Jobs:
1 > In the forum thread about Chicago's pension shortfall, what size of bond offering is the mayor weighing?
2 > Resume the forum thread on Chicago's pension bonds from the point where it stops.

Given passage:
####

# How Chicago plans to pay it's bills



## Smitty901 (Nov 16, 2012)

I do not recommend this system. Seems a plan to get others to pay for it is really what is up. The bond plan will fall flat on it's face.

"Short $28 billion in the pension fund that goes toward the police, firefighters and other municipal employees, Chicago Mayor Rahm Emanuel is weighing a $10 billion taxable bond offering. That bond would then be invested and, ideally, earn returns that surpass the interest the city has to pay on the money."

"The problem? If Chicago's gamble doesn't work out, the Windy City may end up with more debt than it could afford to pay off. Pension obligation bonds contributed to the bankruptcy of other cities, including Detroit, Stockton, California, and San Bernardino, California."

https://www.foxbusiness.com/politics/heres-how-chicago-plans-to-fix-its-28b-pension-deficit


----------



## The Tourist (Jun 9, 2016)

Same way they always have. Strip the gold jewelry off the dead bangers and fence it through the Mafia.

What? Nobody told you?


----------



## Prepared One (Nov 5, 2014)

They always estimate the investment earnings way to high and it fails every time. Every damn time. Yet, we keep electing these boneheads, every damn time. We aren't getting smarter and they certainly arn't getting smarter.


----------



## Camel923 (Aug 13, 2014)

Junk Bonds


----------



## Notold63 (Sep 18, 2016)

Another plan that politicians from Chicago that are in the State Congress are trying to get passed is to put all property taxes used to fund schools into a central fund so that they can be payed out to schools according to their “needs”. In other words, they can get the property taxes from the rest of the State to help pay for Chicago teachers retirement.


----------



## Smitty901 (Nov 16, 2012)

Camel923 said:


> Junk Bonds


 yes, I do not understand how anyone could rate Chicago anything else and to sell junk you got to offer some incentives. Only a gambler would buy them.


----------



## stowlin (Apr 25, 2016)

Well I have a terrific idea for them, since such unsecured bonds would need to have a moderately higher rate they could take the $10 billion and sale a short derivative on them, pull a Detroit / Stockton and go bankrupt to which judges will empower the unions over the bond holders and the short positions will rise. Yes I’m joking.

####

Data:
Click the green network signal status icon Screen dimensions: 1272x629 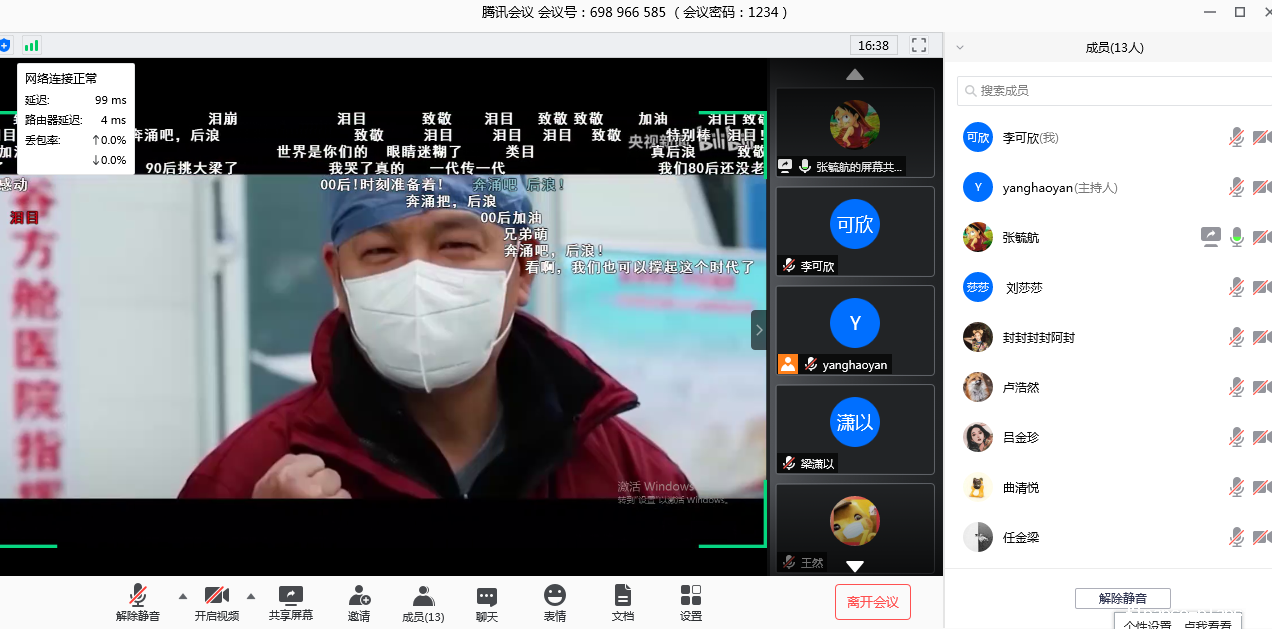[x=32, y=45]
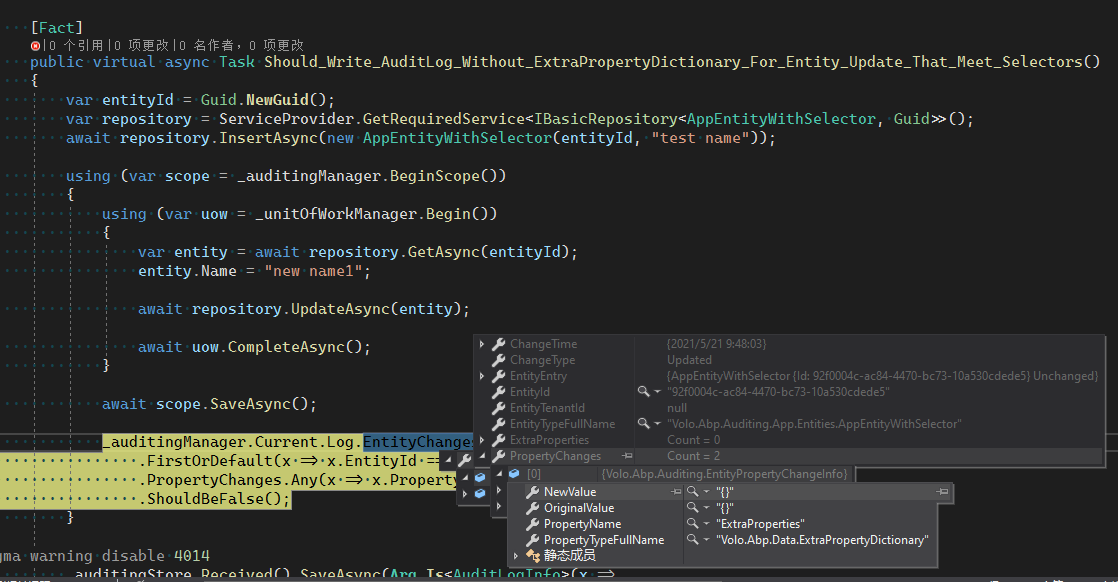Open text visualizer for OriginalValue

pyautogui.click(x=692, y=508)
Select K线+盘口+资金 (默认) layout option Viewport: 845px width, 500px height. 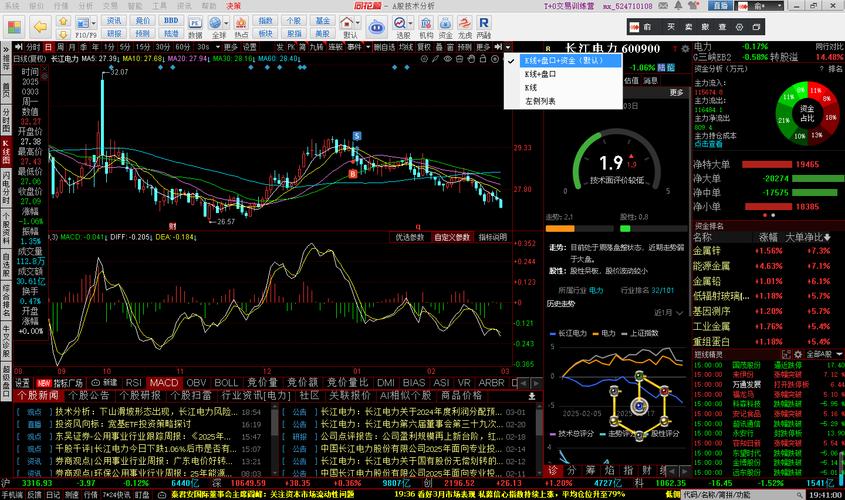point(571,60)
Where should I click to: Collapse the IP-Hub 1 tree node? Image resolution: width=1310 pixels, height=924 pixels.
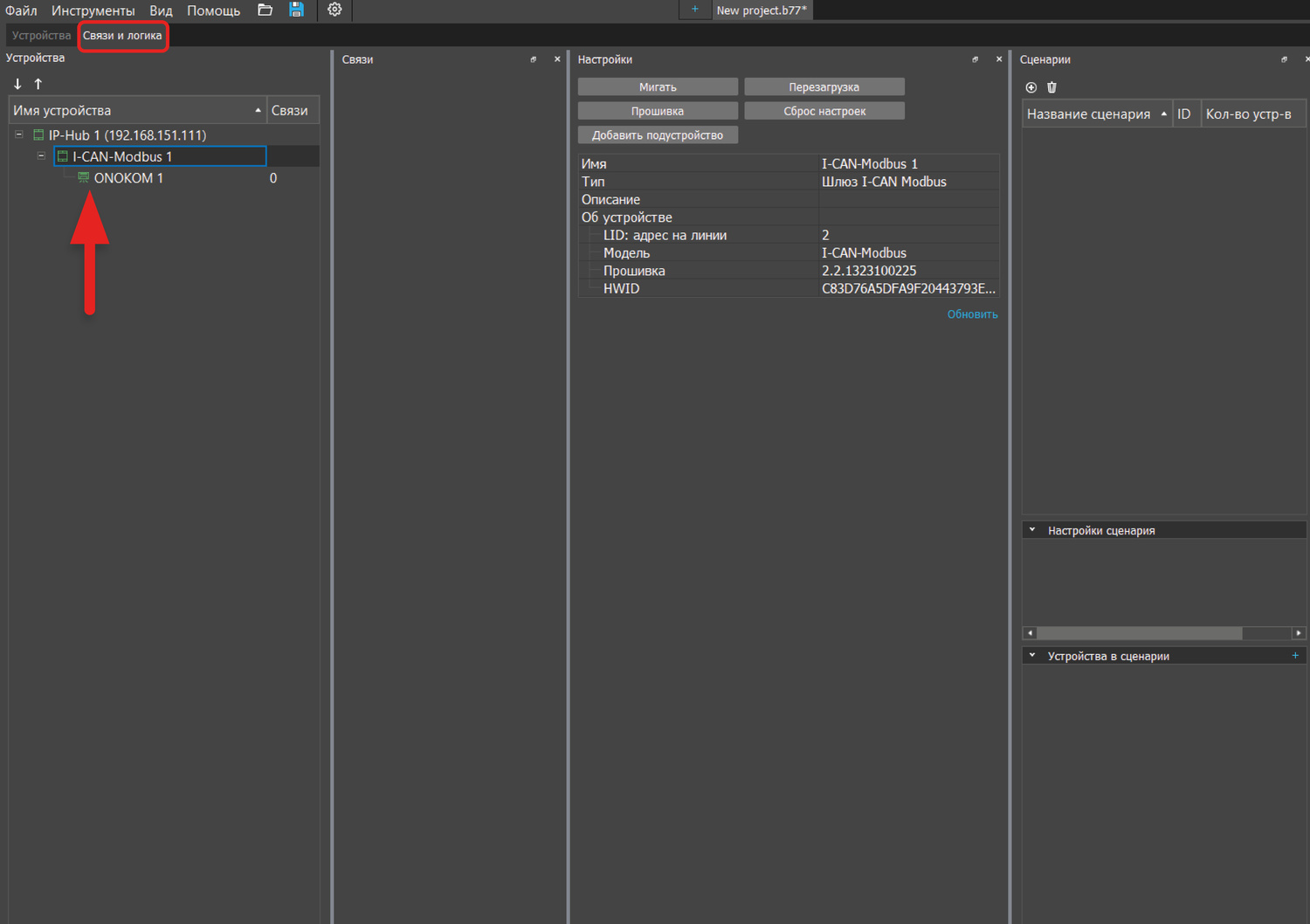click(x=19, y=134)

####

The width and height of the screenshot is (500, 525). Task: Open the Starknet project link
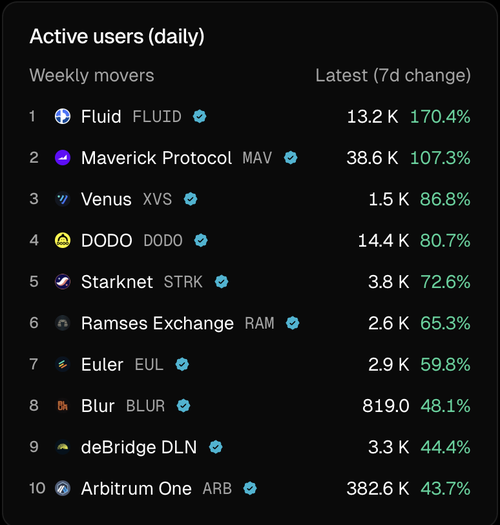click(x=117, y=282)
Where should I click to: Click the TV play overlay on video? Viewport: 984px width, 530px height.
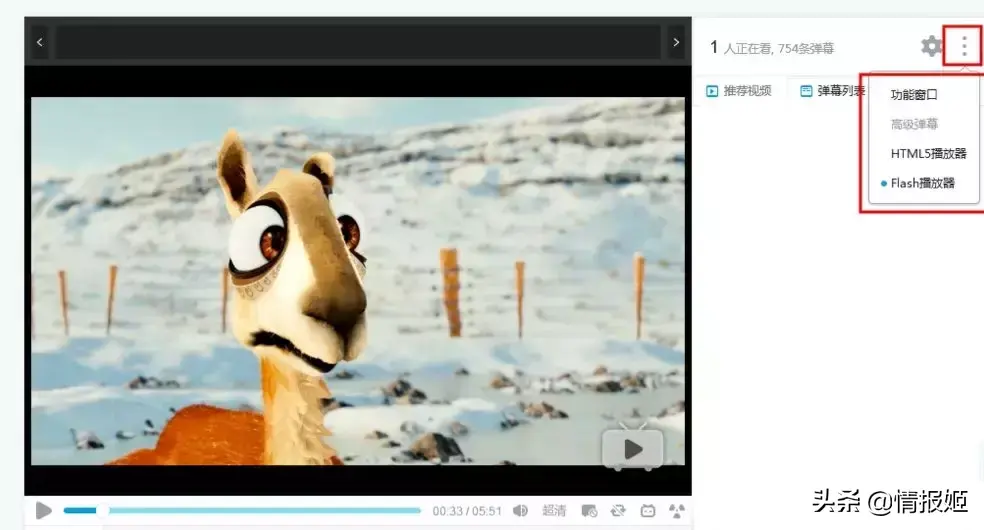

####

Results for the exercise:
1 > A $10 billion taxable bond offering.

2 >
Apple has been selling bonds for several years to raise cash just to buy its stock with the cash. Their credit was so good they could get bonds at 1.5 to 1.75% and when they bought the shares they saved over 2% in dividend payments. The bond proceeds are not taxable, and the repayment is an expense also not taxable, and they hit a home run trifecta.


----------



## Sasquatch (Dec 12, 2014)

This is the equivalent of not having enough money for rent and taking it to Vegas to bet it on red or black at the Roulette table.


----------



## Smitty901 (Nov 16, 2012)

stowlin said:


> Well I have a terrific idea for them, since such unsecured bonds would need to have a moderately higher rate they could take the $10 billion and sale a short derivative on them, pull a Detroit / Stockton and go bankrupt to which judges will empower the unions over the bond holders and the short positions will rise. Yes I'm joking.
> 
> Apple has been selling bonds for several years to raise cash just to buy its stock with the cash. Their credit was so good they could get bonds at 1.5 to 1.75% and when they bought the shares they saved over 2% in dividend payments. The bond proceeds are not taxable, and the repayment is an expense also not taxable, and they hit a home run trifecta.


 You figured out the plan. But they have to wait for another democrat in the WH.


----------



## dwight55 (Nov 9, 2012)

Sasquatch said:


> This is the equivalent of not having enough money for rent and taking it to Vegas to bet it on red or black at the Roulette table.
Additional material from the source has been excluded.